Background Various human and animal studies suggest that peak alcohol exposure during a binge episode, rather than total alcohol exposure, may determine fetal development. Research about the impact of binge drinking on birth outcomes is sparse and inconclusive. Data from the Born in Bradford cohort study were used to explore the impact of binge drinking on birth outcomes.
Methods Interview-administered questionnaire data about the lifestyle and social characteristics of 10 851 pregnancies were linked to maternity and birth data. The impact of self-reported binge drinking (5 units: 40 g of pure alcohol) on two birth outcomes (small for gestational age (SGA) and preterm birth (<37 weeks)) was assessed using multivariate logistic regression models, while adjusting for confounders.

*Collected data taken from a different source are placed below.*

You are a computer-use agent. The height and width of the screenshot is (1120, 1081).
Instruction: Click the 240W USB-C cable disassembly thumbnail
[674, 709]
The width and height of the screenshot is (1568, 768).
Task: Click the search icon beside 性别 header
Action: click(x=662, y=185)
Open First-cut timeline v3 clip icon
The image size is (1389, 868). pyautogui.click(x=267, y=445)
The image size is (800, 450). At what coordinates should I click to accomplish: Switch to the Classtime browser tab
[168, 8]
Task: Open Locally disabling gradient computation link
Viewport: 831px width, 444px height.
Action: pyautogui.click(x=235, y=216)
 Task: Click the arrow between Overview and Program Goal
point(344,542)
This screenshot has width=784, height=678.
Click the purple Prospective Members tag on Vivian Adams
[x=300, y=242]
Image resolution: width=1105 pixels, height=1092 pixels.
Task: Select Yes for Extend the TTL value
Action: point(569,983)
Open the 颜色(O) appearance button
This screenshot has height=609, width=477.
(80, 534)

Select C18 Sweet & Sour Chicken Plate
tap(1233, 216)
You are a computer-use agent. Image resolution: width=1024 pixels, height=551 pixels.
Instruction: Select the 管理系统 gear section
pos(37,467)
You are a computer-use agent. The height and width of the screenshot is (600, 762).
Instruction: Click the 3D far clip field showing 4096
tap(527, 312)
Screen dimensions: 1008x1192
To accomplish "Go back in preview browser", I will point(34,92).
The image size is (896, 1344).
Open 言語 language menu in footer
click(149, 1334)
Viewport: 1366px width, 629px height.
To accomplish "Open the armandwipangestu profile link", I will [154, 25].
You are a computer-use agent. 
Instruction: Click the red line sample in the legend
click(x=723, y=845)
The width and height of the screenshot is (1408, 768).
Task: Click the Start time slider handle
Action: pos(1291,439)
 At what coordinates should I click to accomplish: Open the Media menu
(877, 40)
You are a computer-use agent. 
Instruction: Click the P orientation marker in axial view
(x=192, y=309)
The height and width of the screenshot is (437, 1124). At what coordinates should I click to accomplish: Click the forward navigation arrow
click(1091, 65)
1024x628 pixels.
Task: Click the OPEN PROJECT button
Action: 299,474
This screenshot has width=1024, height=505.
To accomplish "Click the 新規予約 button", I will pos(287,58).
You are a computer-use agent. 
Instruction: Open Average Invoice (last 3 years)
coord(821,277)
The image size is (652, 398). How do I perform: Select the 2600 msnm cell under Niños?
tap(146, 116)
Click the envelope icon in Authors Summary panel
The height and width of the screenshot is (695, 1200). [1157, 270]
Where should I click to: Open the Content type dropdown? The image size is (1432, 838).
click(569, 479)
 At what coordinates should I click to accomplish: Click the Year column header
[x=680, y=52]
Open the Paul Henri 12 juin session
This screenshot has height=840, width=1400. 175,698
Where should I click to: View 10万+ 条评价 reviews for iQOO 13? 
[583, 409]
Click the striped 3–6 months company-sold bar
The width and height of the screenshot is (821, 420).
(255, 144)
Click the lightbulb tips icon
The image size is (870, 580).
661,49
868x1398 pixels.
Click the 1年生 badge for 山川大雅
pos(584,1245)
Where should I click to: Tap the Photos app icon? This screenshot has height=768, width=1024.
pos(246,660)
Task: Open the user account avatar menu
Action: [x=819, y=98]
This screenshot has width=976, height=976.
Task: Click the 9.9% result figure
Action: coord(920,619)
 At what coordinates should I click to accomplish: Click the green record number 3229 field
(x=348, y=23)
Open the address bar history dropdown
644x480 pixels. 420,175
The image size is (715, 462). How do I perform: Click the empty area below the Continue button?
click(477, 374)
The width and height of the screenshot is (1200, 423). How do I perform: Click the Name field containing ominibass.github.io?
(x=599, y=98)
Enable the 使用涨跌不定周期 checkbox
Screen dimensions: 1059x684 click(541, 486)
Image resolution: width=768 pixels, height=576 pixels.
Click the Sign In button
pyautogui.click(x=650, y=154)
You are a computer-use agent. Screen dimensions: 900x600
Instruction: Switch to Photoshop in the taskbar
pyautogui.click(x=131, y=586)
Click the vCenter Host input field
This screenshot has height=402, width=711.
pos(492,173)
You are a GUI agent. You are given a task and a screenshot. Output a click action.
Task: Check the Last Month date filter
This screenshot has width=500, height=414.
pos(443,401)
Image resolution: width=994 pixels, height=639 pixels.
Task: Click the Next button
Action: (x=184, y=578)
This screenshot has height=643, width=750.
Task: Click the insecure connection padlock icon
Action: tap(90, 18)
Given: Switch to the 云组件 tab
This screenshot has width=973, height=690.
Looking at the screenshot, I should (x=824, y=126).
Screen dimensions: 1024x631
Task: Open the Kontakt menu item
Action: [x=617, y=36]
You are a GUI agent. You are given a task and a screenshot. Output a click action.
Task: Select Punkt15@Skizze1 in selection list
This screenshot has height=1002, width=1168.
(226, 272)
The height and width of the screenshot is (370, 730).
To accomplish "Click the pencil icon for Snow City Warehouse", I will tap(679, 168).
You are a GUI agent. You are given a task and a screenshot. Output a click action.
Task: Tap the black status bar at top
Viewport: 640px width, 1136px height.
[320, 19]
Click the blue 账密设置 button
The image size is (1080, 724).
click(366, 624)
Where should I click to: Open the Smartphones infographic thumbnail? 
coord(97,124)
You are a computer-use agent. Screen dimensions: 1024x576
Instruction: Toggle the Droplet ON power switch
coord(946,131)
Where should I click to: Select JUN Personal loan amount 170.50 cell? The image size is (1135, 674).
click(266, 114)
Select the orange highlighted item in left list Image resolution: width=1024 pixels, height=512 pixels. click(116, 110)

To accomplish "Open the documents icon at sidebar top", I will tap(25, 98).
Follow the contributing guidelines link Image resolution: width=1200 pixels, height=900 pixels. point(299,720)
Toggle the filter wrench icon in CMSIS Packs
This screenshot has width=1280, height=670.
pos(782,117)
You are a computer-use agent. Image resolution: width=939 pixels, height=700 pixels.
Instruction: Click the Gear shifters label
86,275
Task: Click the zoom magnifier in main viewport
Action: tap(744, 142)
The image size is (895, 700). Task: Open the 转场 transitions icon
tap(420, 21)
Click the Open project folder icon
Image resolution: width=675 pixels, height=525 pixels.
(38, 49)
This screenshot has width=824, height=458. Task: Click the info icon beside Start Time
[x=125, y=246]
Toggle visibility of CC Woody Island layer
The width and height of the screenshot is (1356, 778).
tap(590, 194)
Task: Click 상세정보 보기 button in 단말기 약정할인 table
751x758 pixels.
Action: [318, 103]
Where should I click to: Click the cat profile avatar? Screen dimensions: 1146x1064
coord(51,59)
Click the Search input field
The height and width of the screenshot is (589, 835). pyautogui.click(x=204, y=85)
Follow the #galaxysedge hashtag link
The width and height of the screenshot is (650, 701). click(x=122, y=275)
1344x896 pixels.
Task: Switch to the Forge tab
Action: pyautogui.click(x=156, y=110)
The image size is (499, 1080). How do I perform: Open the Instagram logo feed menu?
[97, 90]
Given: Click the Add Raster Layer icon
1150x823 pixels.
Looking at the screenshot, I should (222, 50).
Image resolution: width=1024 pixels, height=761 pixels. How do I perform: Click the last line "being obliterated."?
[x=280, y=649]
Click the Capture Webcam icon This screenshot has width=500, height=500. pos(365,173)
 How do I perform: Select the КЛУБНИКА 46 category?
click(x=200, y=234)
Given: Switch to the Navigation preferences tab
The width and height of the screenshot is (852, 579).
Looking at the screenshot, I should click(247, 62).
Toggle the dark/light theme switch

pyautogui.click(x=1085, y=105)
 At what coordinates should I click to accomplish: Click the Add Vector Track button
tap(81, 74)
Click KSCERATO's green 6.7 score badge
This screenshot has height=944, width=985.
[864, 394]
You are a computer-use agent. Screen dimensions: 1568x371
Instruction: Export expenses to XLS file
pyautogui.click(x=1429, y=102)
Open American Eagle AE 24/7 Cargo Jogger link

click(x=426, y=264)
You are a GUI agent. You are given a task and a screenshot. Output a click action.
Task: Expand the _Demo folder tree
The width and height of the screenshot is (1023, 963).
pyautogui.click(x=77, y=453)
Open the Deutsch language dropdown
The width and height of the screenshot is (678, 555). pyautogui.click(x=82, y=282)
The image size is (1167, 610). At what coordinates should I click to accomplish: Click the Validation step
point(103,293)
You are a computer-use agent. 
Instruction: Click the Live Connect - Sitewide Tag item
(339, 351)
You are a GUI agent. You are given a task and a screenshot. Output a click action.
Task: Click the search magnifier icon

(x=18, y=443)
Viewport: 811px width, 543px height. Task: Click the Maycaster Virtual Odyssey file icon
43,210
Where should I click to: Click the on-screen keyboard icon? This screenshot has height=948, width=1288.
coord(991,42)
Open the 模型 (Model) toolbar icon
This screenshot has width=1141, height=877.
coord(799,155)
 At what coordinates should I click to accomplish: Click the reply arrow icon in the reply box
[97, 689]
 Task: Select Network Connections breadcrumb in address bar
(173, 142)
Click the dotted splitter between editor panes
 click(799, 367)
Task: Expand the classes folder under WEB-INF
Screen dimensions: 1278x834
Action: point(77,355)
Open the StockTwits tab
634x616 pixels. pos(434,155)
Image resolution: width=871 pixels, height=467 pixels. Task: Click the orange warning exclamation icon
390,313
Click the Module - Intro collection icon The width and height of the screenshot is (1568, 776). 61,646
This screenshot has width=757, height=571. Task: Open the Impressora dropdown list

Results The percentage of women classified as binge drinkers fell from 24.5% before pregnancy to 9% during the first trimester and 3.1% during the second trimester. There was a significant association between SGA birth and binge drinking (all categories combined; OR 1.68, 95% CI 1.15 to 2.47, p=0.01). No association was observed between moderate drinking and either birth outcome, or between binge drinking and preterm birth.
Conclusions Binge drinking during the second trimester of pregnancy was associated with an increased risk of SGA birth. No association was found between any level of alcohol consumption and premature birth. This work supports previous research showing no association between SGA and low-alcohol exposure but adds to evidence of a dose–response relationship with significant risks observed at binge drinking levels.